**** Records to process ****
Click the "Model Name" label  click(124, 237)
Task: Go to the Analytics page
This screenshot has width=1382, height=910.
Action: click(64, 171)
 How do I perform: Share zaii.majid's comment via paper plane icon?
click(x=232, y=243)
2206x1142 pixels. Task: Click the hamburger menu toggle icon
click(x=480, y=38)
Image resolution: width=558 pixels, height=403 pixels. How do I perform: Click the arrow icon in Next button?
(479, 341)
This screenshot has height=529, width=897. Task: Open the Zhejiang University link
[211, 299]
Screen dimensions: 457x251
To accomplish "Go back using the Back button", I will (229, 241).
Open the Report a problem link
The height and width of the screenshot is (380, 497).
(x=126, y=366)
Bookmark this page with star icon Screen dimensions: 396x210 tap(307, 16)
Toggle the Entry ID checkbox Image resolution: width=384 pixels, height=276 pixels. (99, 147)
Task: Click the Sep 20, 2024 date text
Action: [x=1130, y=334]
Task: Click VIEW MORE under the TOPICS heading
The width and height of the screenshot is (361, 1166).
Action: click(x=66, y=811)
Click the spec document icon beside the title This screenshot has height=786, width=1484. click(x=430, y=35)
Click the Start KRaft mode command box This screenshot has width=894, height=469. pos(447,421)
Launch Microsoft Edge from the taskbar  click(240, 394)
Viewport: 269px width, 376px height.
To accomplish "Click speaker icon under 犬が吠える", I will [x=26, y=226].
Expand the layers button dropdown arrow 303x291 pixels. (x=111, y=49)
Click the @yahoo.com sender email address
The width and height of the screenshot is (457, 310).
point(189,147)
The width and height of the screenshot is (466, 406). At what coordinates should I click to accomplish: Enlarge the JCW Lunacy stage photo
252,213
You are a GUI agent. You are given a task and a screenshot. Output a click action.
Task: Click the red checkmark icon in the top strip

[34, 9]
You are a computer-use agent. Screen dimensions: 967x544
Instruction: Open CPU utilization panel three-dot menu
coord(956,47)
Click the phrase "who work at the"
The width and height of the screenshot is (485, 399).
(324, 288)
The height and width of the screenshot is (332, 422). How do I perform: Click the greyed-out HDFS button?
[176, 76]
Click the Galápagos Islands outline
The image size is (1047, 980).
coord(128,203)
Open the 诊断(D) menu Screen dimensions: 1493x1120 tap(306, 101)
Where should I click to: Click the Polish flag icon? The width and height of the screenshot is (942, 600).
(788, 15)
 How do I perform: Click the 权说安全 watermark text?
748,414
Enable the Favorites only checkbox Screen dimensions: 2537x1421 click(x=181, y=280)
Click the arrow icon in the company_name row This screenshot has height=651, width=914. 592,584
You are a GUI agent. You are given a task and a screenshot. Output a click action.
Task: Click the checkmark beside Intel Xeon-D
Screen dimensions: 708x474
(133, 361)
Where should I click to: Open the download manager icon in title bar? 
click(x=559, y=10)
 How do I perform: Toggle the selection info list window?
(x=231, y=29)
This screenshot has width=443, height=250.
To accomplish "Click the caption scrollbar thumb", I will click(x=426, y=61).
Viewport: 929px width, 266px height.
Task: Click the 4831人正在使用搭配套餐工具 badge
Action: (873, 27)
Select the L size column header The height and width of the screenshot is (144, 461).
****
What is required:
Output every line of the material above again, character for character, with nothing added or left out.

Output of the exercise:
Click the "Model Name" label  click(124, 237)
Task: Go to the Analytics page
This screenshot has width=1382, height=910.
Action: click(64, 171)
 How do I perform: Share zaii.majid's comment via paper plane icon?
click(x=232, y=243)
2206x1142 pixels. Task: Click the hamburger menu toggle icon
click(x=480, y=38)
Image resolution: width=558 pixels, height=403 pixels. How do I perform: Click the arrow icon in Next button?
(479, 341)
This screenshot has height=529, width=897. Task: Open the Zhejiang University link
[211, 299]
Screen dimensions: 457x251
To accomplish "Go back using the Back button", I will (229, 241).
Open the Report a problem link
The height and width of the screenshot is (380, 497).
(x=126, y=366)
Bookmark this page with star icon Screen dimensions: 396x210 tap(307, 16)
Toggle the Entry ID checkbox Image resolution: width=384 pixels, height=276 pixels. (99, 147)
Task: Click the Sep 20, 2024 date text
Action: [x=1130, y=334]
Task: Click VIEW MORE under the TOPICS heading
The width and height of the screenshot is (361, 1166).
Action: click(x=66, y=811)
Click the spec document icon beside the title This screenshot has height=786, width=1484. click(x=430, y=35)
Click the Start KRaft mode command box This screenshot has width=894, height=469. pos(447,421)
Launch Microsoft Edge from the taskbar  click(240, 394)
Viewport: 269px width, 376px height.
To accomplish "Click speaker icon under 犬が吠える", I will [x=26, y=226].
Expand the layers button dropdown arrow 303x291 pixels. (x=111, y=49)
Click the @yahoo.com sender email address
The width and height of the screenshot is (457, 310).
point(189,147)
The width and height of the screenshot is (466, 406). At what coordinates should I click to accomplish: Enlarge the JCW Lunacy stage photo
252,213
You are a GUI agent. You are given a task and a screenshot. Output a click action.
Task: Click the red checkmark icon in the top strip

[34, 9]
You are a computer-use agent. Screen dimensions: 967x544
Instruction: Open CPU utilization panel three-dot menu
coord(956,47)
Click the phrase "who work at the"
The width and height of the screenshot is (485, 399).
(324, 288)
The height and width of the screenshot is (332, 422). How do I perform: Click the greyed-out HDFS button?
[176, 76]
Click the Galápagos Islands outline
The image size is (1047, 980).
coord(128,203)
Open the 诊断(D) menu Screen dimensions: 1493x1120 tap(306, 101)
Where should I click to: Click the Polish flag icon? The width and height of the screenshot is (942, 600).
(788, 15)
 How do I perform: Click the 权说安全 watermark text?
748,414
Enable the Favorites only checkbox Screen dimensions: 2537x1421 click(x=181, y=280)
Click the arrow icon in the company_name row This screenshot has height=651, width=914. 592,584
You are a GUI agent. You are given a task and a screenshot. Output a click action.
Task: Click the checkmark beside Intel Xeon-D
Screen dimensions: 708x474
(133, 361)
Where should I click to: Open the download manager icon in title bar? 
click(x=559, y=10)
 How do I perform: Toggle the selection info list window?
(x=231, y=29)
This screenshot has width=443, height=250.
To accomplish "Click the caption scrollbar thumb", I will click(x=426, y=61).
Viewport: 929px width, 266px height.
Task: Click the 4831人正在使用搭配套餐工具 badge
Action: (873, 27)
Select the L size column header The height and width of the screenshot is (144, 461).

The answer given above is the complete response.